How Often Do You Read An Obituary, Only For The Penny To Drop About Something Momentous That Happened To You?, 27 October 2020

I have been reading and indeed writing far too many obituaries recently.

I learnt a few weeks ago that the great human rights campaigner, Swami Agnivesh. had died.

At breakfast this morning I devoured an excellent obituary of him in The Economist.

Perhaps only subscribers can see the above piece but here, on fair use principles, is the sentence that made me gulp my coffee:

In that role of peacemaker, he also trekked in 2011 into the forests of Chhattisgarh to oversee the handover by Maoist rebels of five abducted policemen.

Janie and I were in Chhattisgarh in February that year. Intrigued, I Googled the incident to see if, as I suspected, it occurred when we were there and near where we were.

Here is a link to the contemporaneous article from The Hindu.

So, the hostages were taken on 25 January 2011 and a hostage crisis started to unfold in Narayanpur on 3 February when demands were made by the Maoists and interventions planned by Agnivesh and others.

Janie and I were due to visit Narayanpur for market day on 6 February, but our host, Jolly, assured us that it would not be a good idea to go there and said he had revised our itinerary to see equally or even more interesting tribal people and markets nearer to Bastar.

With the time saved, we ended up in Jagdalpur with me providing live commentary for the Interstate Cricket Match, which yielded one of my favourite memories/anecdotes for the King Cricket website...

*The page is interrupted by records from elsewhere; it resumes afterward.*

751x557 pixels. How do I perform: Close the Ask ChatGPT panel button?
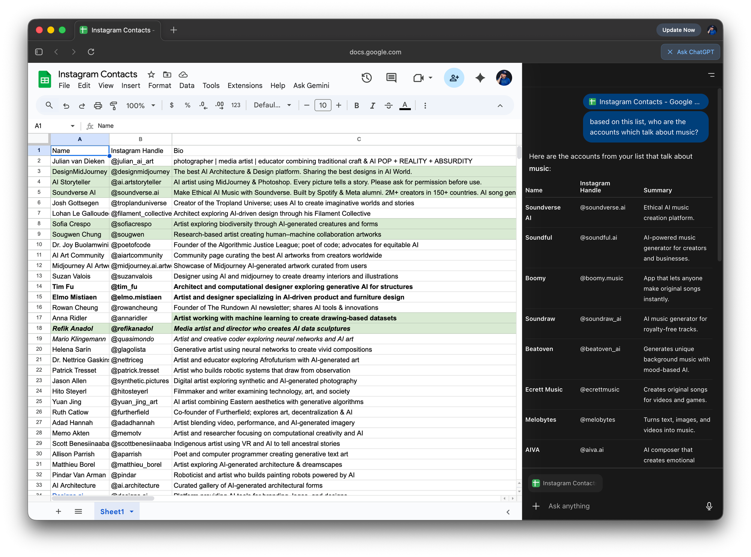[670, 52]
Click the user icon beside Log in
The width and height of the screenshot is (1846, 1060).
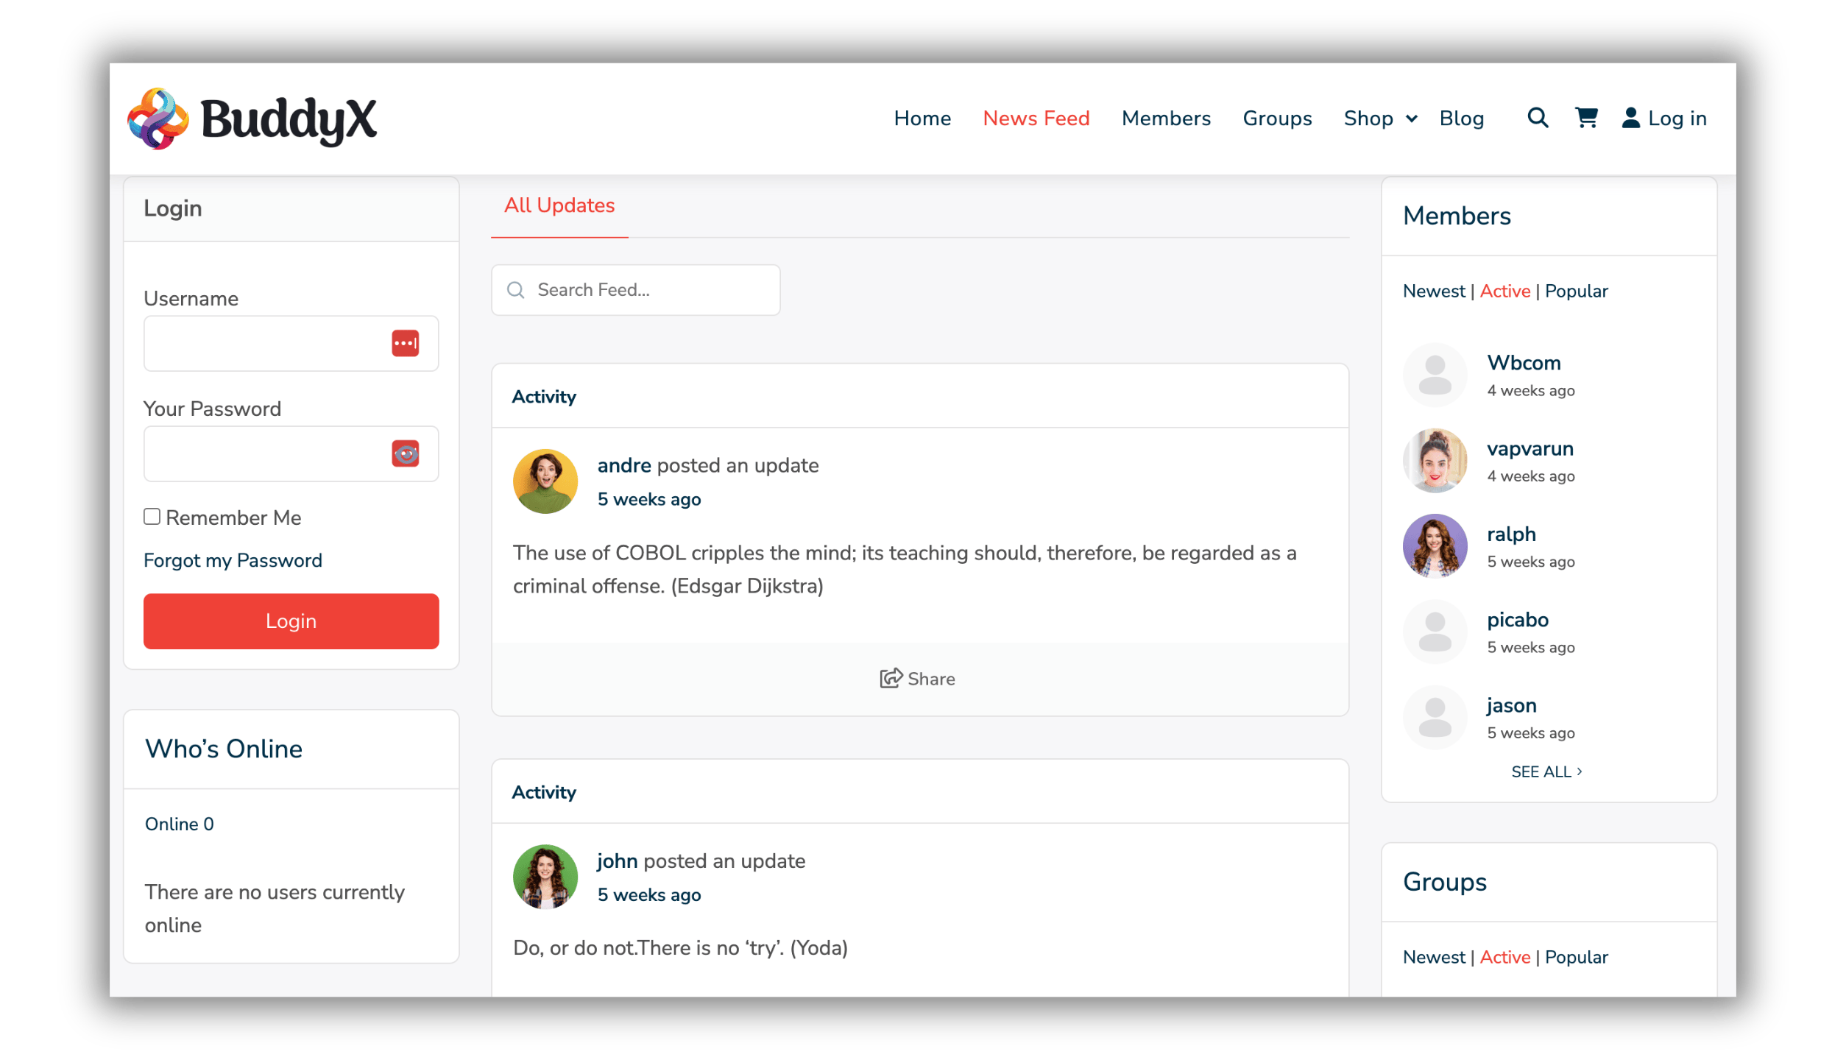(x=1630, y=118)
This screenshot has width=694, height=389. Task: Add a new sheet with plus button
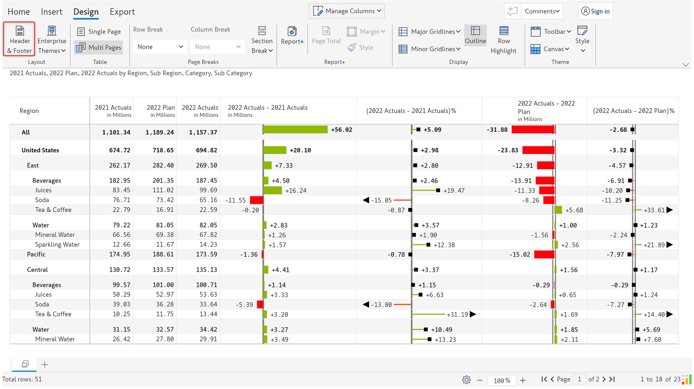[45, 365]
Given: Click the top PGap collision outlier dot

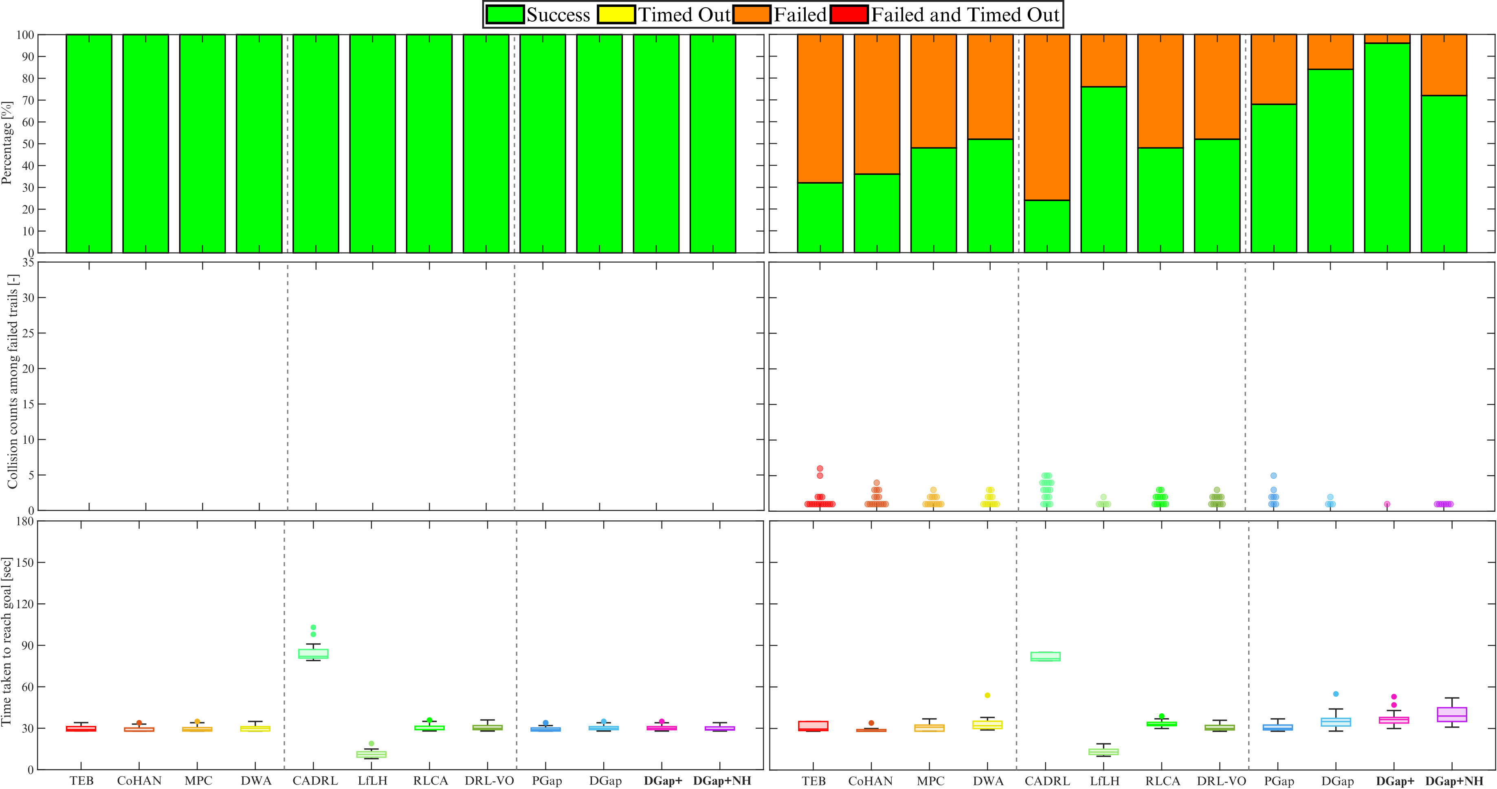Looking at the screenshot, I should (x=1273, y=476).
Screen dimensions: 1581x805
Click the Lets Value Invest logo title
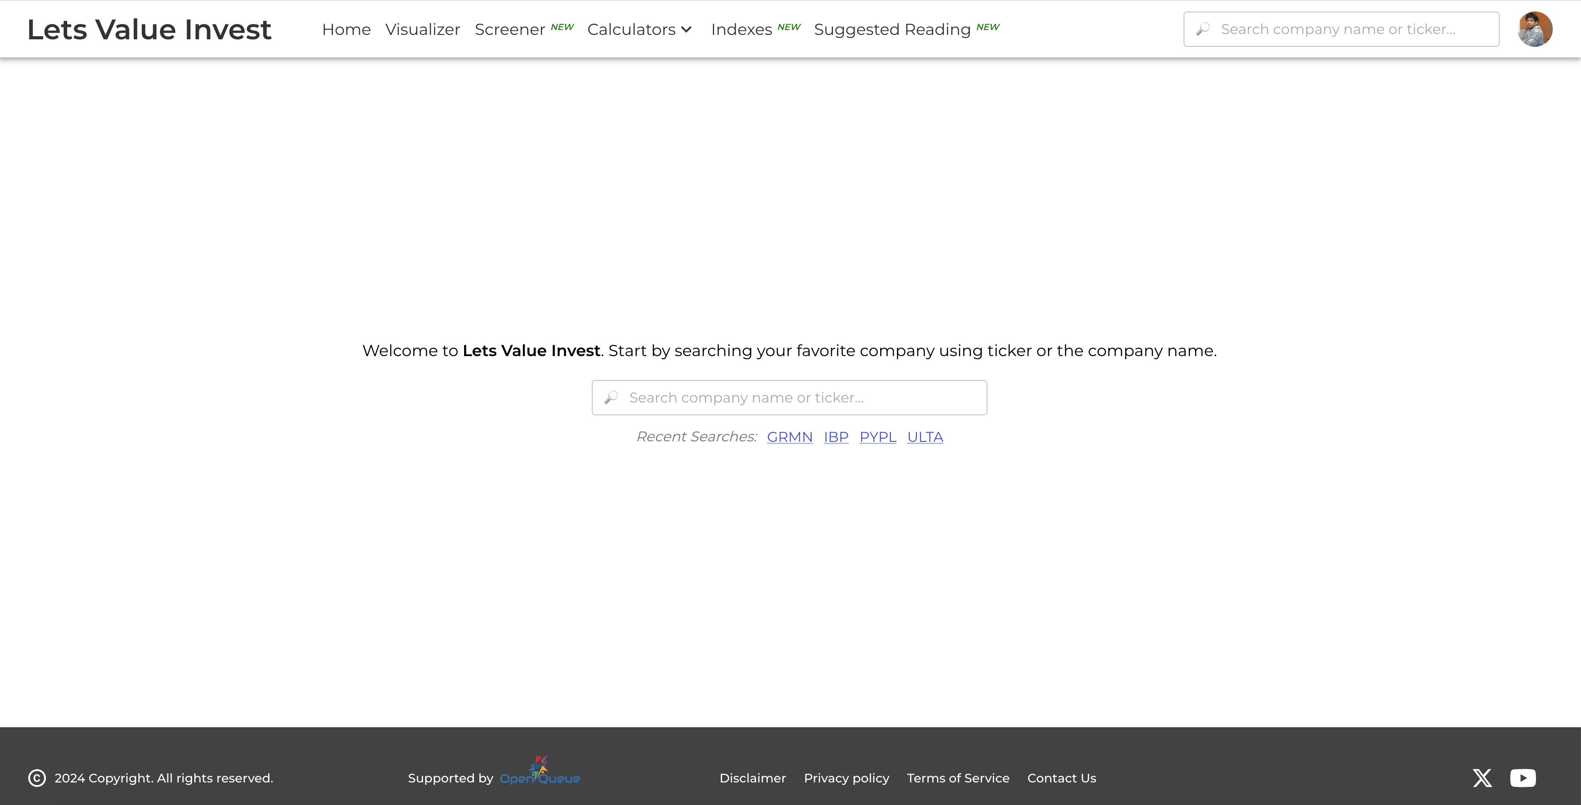tap(149, 29)
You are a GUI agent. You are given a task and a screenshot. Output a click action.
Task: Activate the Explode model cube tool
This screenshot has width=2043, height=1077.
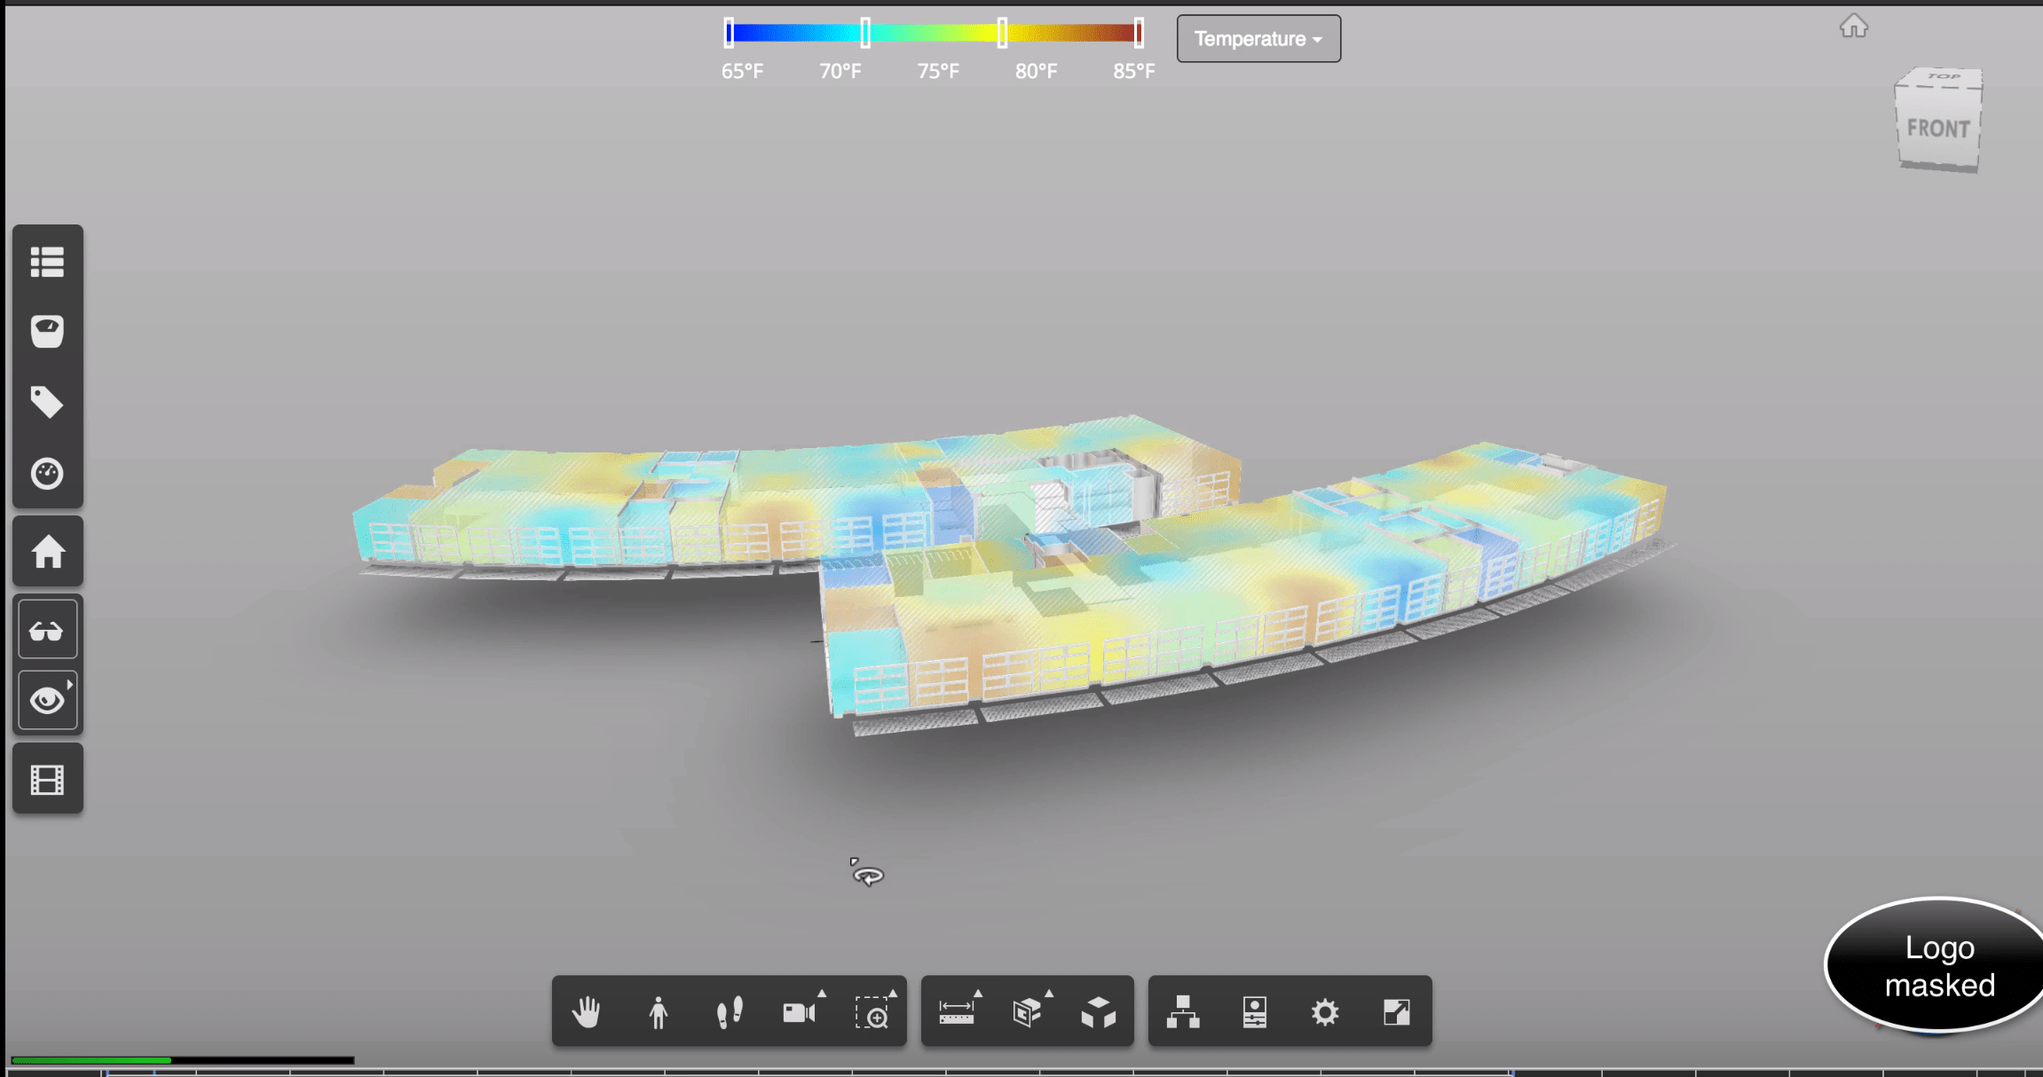tap(1099, 1012)
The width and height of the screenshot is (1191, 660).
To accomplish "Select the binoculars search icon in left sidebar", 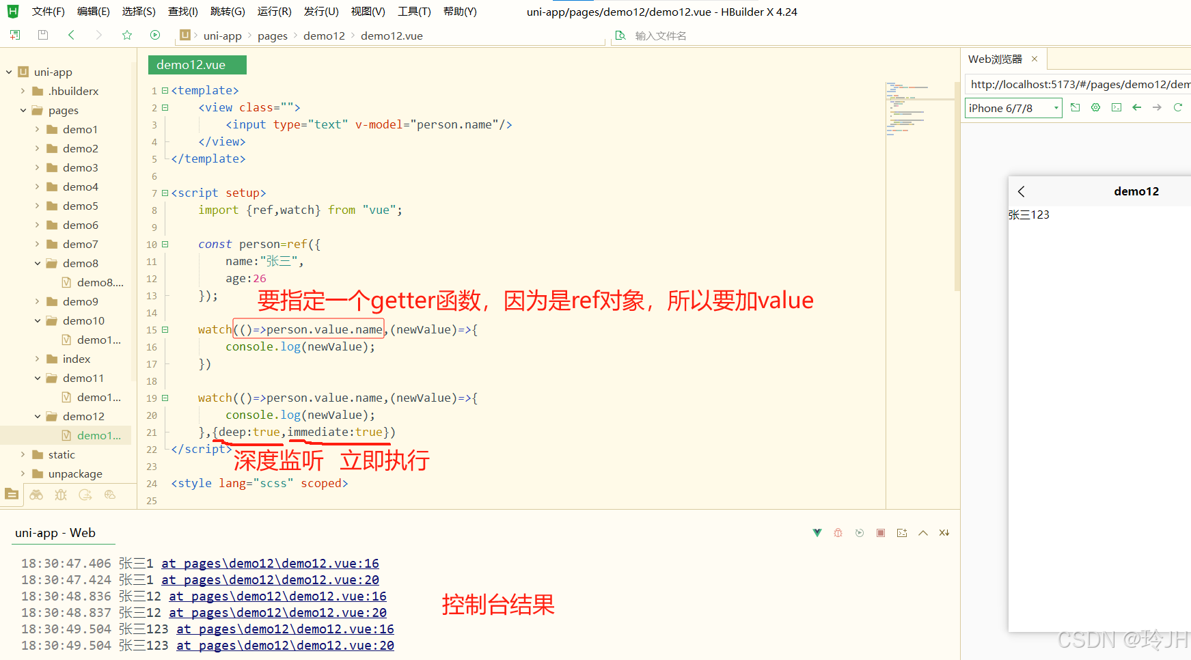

…and also one of the most memorable travel days Janie and I (aka Daisy and Ged; that too is a long story)…have ever had. Here is the write up of the whole day:

Of course, we had been warned before we travelled to Chhattisgarh that it was a politically volatile place and that our itinerary might be subject to last minute change.

But what a wonderful day we had on the back of that change.

And how extraordinary to learn, after nearly 10 years, that the reason for that change was a hostage crisis that was being resolved by one of our human rights heros in the place we were supposed to visit.

We can’t (in practical terms) travel at the moment, during the pandemic, but Janie and I were all-but transported, through time and space, back to that 2011 adventure of ours in the central plains of India. Invigorating, it was.